NEAT to have positive impact on English learning
By Lyle F. Bachman
I must congratulate the Korea Institute for Curriculum and Evaluation (KICE) on its foresight and innovativeness in producing the National English Ability Test (NEAT), which in my view represents a major step forward in the field of English language testing in Korea and in the world.
What makes NEAT particularly important, I believe, is the inclusion of tests of speaking and writing, as well as tests of reading and listening.
Including speaking and writing is critical, in my view, given the likely impact of the NEAT on English language teaching in Korea. Any large-scale test that is used for making high-stakes decisions will inevitably have an impact, or washback, on the way English is taught in schools.
The kind of washback, positive or negative, that occurs will depend, to a large extent, on the nature of the test itself.
Positive washback can occur when the test measures aspects of language ability that English educators and classroom teachers believe are important for their students’ success, and includes tasks that correspond to language use tasks that students will encounter in their English classrooms or later in life.
In other words, positive washback can occur when teachers, curriculum developers, textbook writers, and others involved in English education believe that the content of the test and the kinds of tasks that are included correspond to their own beliefs about what students need to learn.
Positive washback can also lead English educators, classroom teachers, curriculum developers, and textbook writers to change the way English is taught and tested in schools, with the result that students are both taught and tested on the full range of communicative language abilities that are valued and that they will need in their future lives and careers.
Given the kinds of tasks that are included in NEAT, the fact that it is based on the Korean national English curriculum, and covers all four skills ― listening, speaking, reading, and writing, NEAT is likely to provide positive washback on English teaching in Korea, which I would see as a very strong beneficial consequence.
It is to KICE’s credit that they have designed this intended beneficial consequence into the test from the very beginning of its development.

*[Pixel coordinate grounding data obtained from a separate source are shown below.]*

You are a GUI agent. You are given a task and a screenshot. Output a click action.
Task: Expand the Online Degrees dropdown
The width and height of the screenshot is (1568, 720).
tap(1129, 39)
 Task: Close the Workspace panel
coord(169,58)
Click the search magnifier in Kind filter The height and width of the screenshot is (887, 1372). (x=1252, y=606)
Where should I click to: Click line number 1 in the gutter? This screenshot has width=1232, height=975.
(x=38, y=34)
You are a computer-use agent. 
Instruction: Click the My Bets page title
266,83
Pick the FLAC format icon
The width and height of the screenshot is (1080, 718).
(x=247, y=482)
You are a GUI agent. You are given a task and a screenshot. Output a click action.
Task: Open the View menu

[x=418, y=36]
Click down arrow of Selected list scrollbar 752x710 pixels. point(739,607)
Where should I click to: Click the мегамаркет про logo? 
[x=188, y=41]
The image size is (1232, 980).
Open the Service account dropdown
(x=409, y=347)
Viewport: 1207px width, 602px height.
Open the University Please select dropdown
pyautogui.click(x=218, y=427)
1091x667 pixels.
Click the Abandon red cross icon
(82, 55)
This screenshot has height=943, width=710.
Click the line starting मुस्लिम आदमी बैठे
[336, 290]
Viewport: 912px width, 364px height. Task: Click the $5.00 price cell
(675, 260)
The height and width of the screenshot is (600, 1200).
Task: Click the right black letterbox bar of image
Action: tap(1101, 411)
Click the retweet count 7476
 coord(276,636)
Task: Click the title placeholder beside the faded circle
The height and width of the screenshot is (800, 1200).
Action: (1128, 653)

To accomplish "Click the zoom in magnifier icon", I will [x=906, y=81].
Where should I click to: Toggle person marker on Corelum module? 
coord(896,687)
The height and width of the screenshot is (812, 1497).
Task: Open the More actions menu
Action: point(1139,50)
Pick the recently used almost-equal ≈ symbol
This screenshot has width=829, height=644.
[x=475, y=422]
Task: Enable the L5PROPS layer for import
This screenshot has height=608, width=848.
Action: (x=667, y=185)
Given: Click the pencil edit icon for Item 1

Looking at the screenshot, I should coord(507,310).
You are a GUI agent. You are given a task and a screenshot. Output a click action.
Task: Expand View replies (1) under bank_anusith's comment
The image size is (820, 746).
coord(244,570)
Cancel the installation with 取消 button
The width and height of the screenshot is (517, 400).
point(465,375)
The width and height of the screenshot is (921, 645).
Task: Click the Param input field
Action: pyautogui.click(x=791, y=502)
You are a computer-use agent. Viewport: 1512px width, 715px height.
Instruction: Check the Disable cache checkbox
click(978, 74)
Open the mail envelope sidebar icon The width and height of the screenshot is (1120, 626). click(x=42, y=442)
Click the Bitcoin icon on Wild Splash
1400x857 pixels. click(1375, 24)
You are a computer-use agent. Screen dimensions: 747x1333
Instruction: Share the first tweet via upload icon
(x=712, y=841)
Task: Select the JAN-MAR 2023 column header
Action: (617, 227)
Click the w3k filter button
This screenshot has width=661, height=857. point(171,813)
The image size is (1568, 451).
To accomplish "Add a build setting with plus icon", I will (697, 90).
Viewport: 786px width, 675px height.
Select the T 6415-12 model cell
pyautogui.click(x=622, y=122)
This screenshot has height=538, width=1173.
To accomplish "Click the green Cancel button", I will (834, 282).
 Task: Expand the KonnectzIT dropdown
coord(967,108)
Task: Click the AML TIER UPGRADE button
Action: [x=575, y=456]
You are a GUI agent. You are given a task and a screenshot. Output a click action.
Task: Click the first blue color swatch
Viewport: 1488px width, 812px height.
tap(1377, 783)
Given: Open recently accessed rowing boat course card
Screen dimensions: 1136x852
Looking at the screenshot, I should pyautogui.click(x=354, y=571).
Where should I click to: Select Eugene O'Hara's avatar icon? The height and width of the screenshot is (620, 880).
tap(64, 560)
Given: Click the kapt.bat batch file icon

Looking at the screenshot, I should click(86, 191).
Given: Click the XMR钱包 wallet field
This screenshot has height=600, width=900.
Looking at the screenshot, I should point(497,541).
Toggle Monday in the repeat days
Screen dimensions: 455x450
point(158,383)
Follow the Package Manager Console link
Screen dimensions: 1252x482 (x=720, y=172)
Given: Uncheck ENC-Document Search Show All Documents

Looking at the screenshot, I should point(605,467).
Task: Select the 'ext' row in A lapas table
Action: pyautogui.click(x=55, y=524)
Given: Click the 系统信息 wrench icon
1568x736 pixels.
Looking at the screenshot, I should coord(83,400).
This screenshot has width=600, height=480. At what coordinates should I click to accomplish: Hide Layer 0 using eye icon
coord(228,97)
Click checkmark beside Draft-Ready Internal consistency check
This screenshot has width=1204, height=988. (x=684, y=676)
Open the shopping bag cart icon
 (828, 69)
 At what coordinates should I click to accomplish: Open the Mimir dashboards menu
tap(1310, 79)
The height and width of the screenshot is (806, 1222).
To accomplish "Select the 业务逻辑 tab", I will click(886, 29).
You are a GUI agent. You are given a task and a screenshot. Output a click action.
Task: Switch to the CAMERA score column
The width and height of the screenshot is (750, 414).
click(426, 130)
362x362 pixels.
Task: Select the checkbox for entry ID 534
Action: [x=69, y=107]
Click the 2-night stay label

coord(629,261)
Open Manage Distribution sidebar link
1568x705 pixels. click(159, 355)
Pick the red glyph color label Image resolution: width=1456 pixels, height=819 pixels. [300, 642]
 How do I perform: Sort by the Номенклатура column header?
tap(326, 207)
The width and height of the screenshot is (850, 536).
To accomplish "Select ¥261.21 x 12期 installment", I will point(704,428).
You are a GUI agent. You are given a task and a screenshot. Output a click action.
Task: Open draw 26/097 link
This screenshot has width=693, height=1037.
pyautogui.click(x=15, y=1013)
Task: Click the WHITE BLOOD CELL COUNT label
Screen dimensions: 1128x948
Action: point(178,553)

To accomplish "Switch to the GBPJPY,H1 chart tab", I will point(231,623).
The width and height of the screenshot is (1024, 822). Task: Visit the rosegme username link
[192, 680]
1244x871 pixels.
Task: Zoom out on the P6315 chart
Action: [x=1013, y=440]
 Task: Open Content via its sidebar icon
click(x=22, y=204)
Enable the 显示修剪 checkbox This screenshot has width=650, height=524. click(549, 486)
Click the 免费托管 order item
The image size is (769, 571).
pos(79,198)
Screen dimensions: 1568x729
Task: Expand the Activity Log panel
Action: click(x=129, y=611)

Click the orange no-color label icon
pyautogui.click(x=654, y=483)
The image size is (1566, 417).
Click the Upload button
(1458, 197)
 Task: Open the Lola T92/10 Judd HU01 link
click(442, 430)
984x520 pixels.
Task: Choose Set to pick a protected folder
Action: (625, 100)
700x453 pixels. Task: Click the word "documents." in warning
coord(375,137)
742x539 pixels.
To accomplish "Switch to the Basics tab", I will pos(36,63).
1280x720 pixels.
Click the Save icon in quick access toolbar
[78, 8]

Negative washback can occur when the test does not include all the aspects of English language ability that English educators and classroom teachers value, and when the test tasks, or items, do not correspond to the kinds of tasks that students encounter in either their classes or in their future careers.
In other words, negative washback can occur when teachers, curriculum developers, textbook writers, and others involved in English education feel that they have to narrow the content of what they teach and limit what they teach to what is included in the test.
Negative washback has been seen over and over throughout the world with tests like the TOEFL and TOEIC, which, until they were recently revised, tested only reading, listening and perhaps grammar and vocabulary, and included only multiple-choice items.
Before these large-scale international tests were redesigned to include tests of speaking and writing, they had demonstrable negative washback on EFL instruction all over the world.
Indeed, it was pressure from English education communities and EFL professionals around the world that finally convinced the developer of these tests, Educational Testing Service, to include tests of speaking and writing.
As you well know, the other two major large-scale EFL tests in the world, the International English Language Testing Service (IELTS) and the Pearson Test of English (PTE) Academic, both include tests of speaking and writing. Thus all of the major international EFL tests in the world now include tests of all four skills.
In conclusion, because NEAT covers all four skills and includes a wide variety of tasks, I believe that this test will be able to provide the beneficial consequence of positive impact on English education in Korea, and will be seen, by the international English language testing community, as being of the same caliber as other major tests of EFL in the world.
In addition, given its innovative use of technology to administer and score test tasks and to report results, the NEAT is, in my view, far ahead of many other major EFL tests in the world.
Lyle F. Bachman is a professor emeritus of applied linguistics of the University of California, Los Angeles (UCLA).